Rows on where items appear
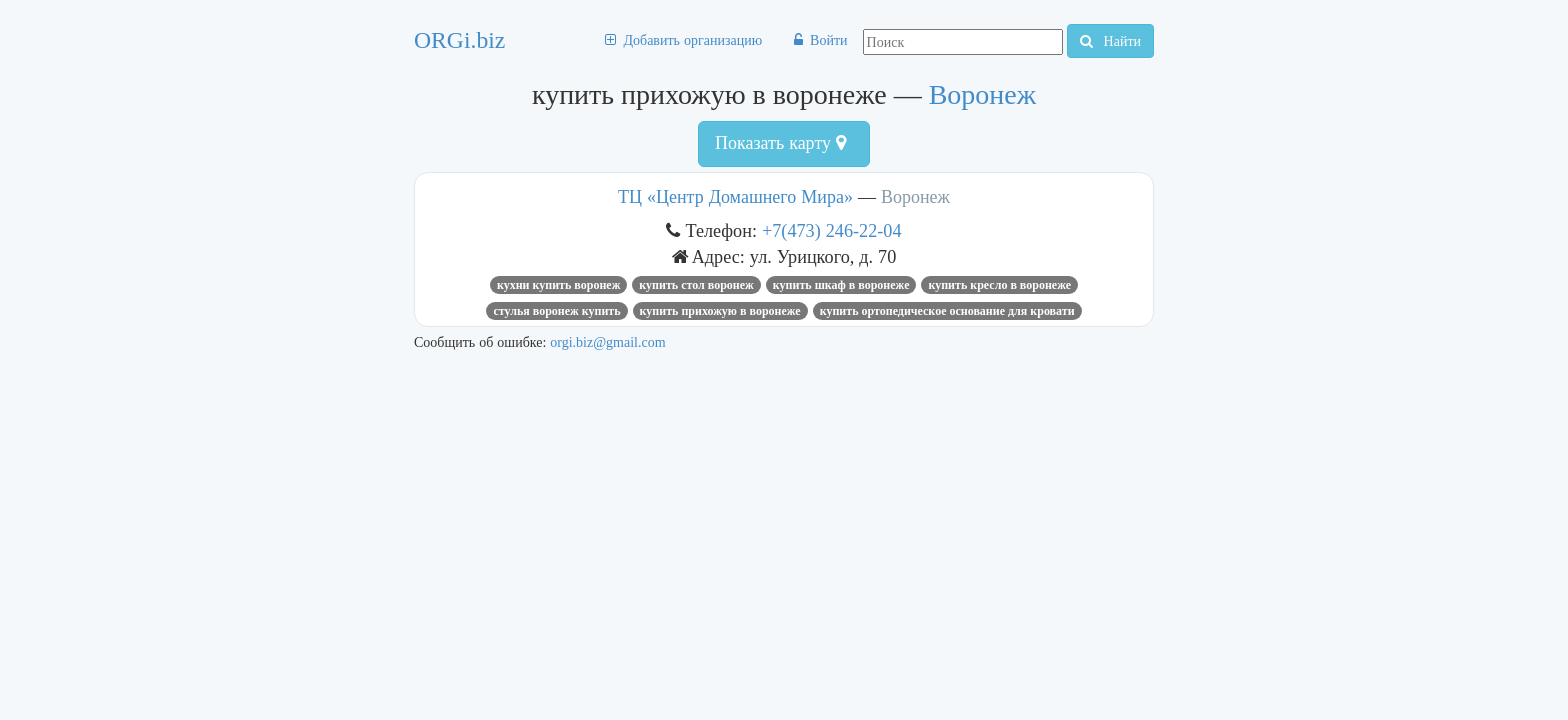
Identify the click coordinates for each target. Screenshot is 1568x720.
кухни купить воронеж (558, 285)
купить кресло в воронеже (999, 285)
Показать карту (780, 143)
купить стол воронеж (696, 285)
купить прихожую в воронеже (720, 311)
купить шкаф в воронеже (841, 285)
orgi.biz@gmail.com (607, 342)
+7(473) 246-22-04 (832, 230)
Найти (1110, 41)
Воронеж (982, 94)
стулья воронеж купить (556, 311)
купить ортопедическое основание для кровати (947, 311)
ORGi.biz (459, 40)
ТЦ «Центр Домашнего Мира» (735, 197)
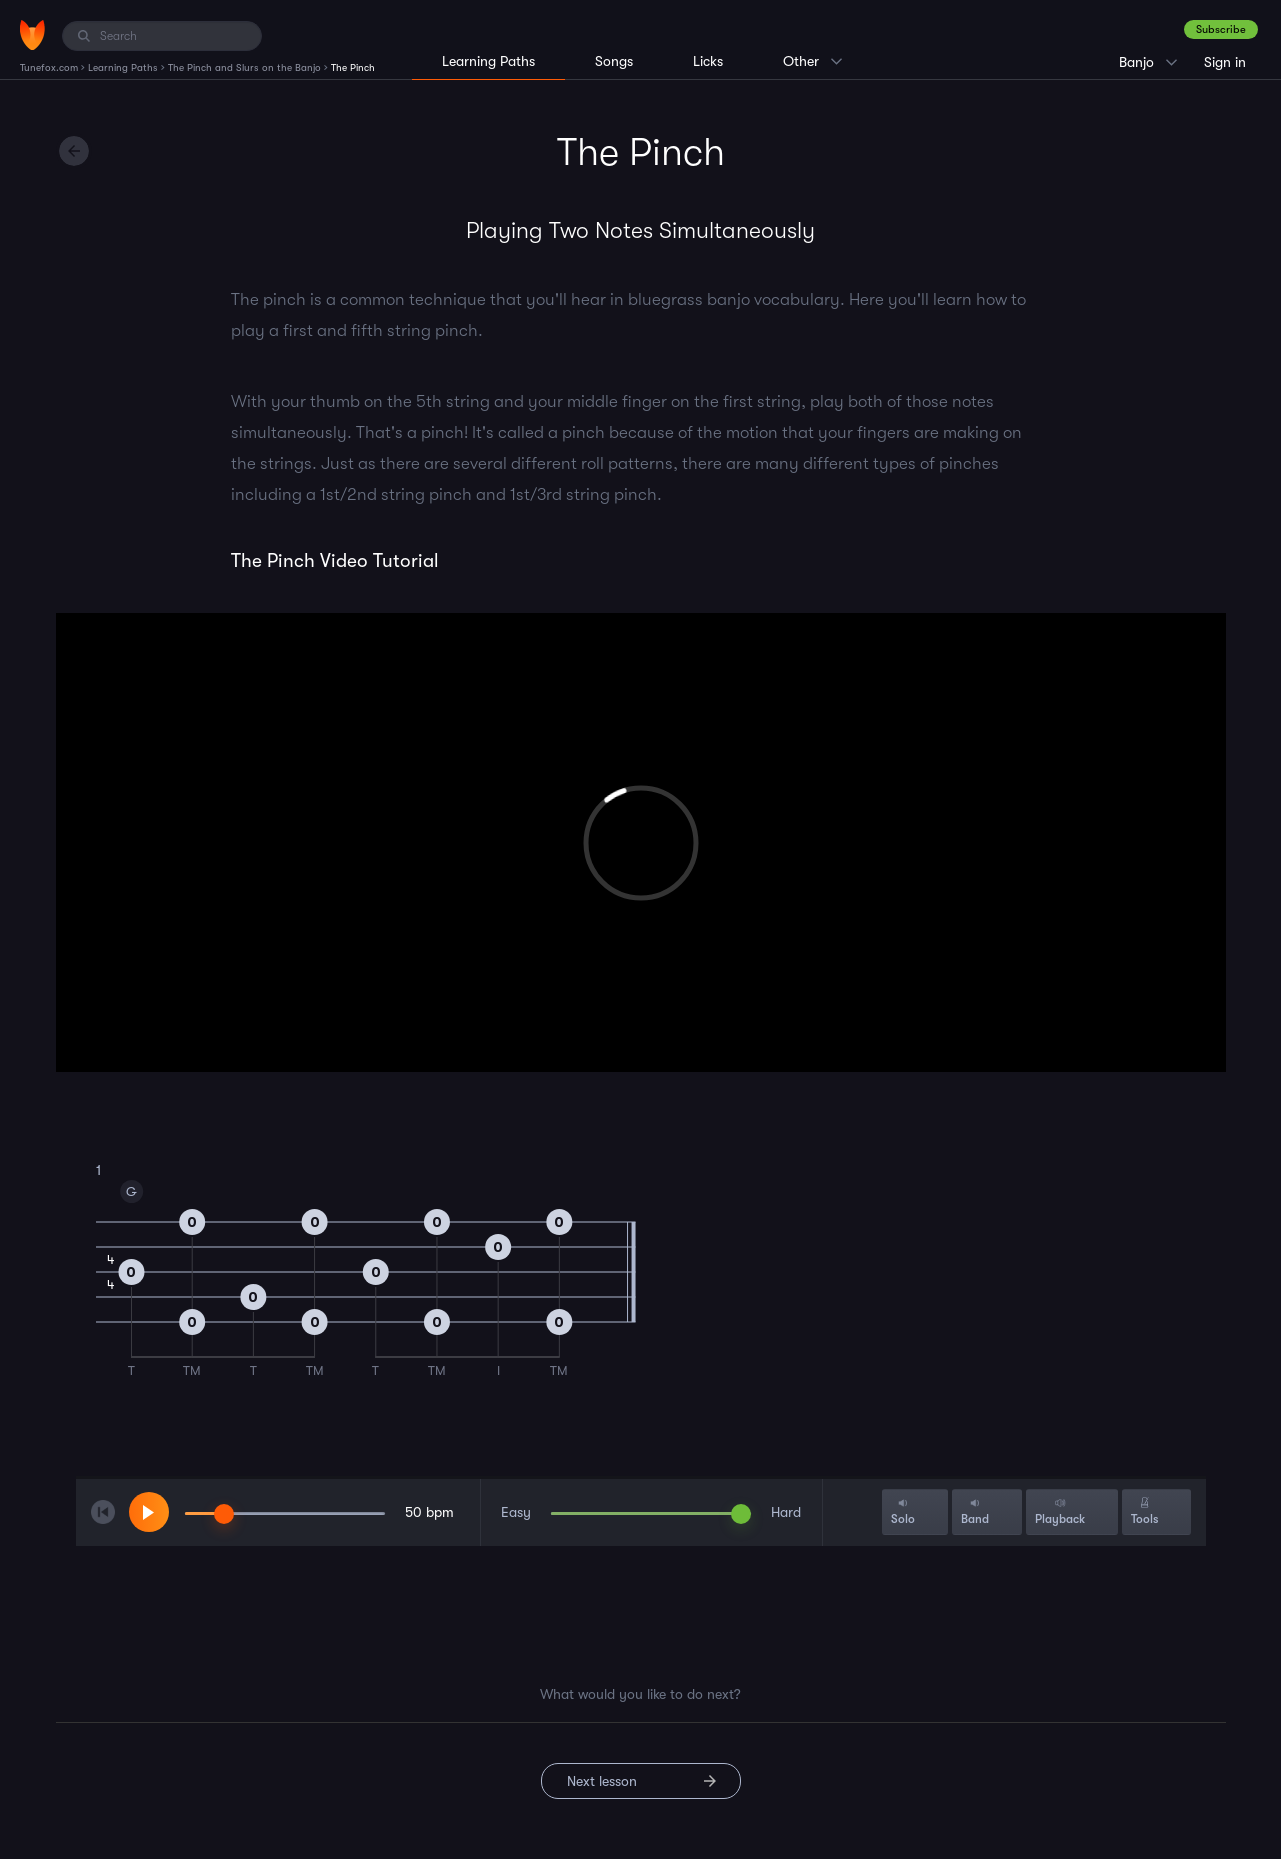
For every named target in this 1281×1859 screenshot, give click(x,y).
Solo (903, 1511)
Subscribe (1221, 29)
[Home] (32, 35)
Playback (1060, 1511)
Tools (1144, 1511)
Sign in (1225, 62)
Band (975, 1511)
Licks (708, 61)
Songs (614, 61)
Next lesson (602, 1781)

**Required work**
Can you output, unchanged, the rows starting at the line that contains "For every named" and continuing through the last row, with both ends included?

**Complete response**
For every named target in this 1281×1859 screenshot, give click(x,y).
Solo (903, 1511)
Subscribe (1221, 29)
[Home] (32, 35)
Playback (1060, 1511)
Tools (1144, 1511)
Sign in (1225, 62)
Band (975, 1511)
Licks (708, 61)
Songs (614, 61)
Next lesson (602, 1781)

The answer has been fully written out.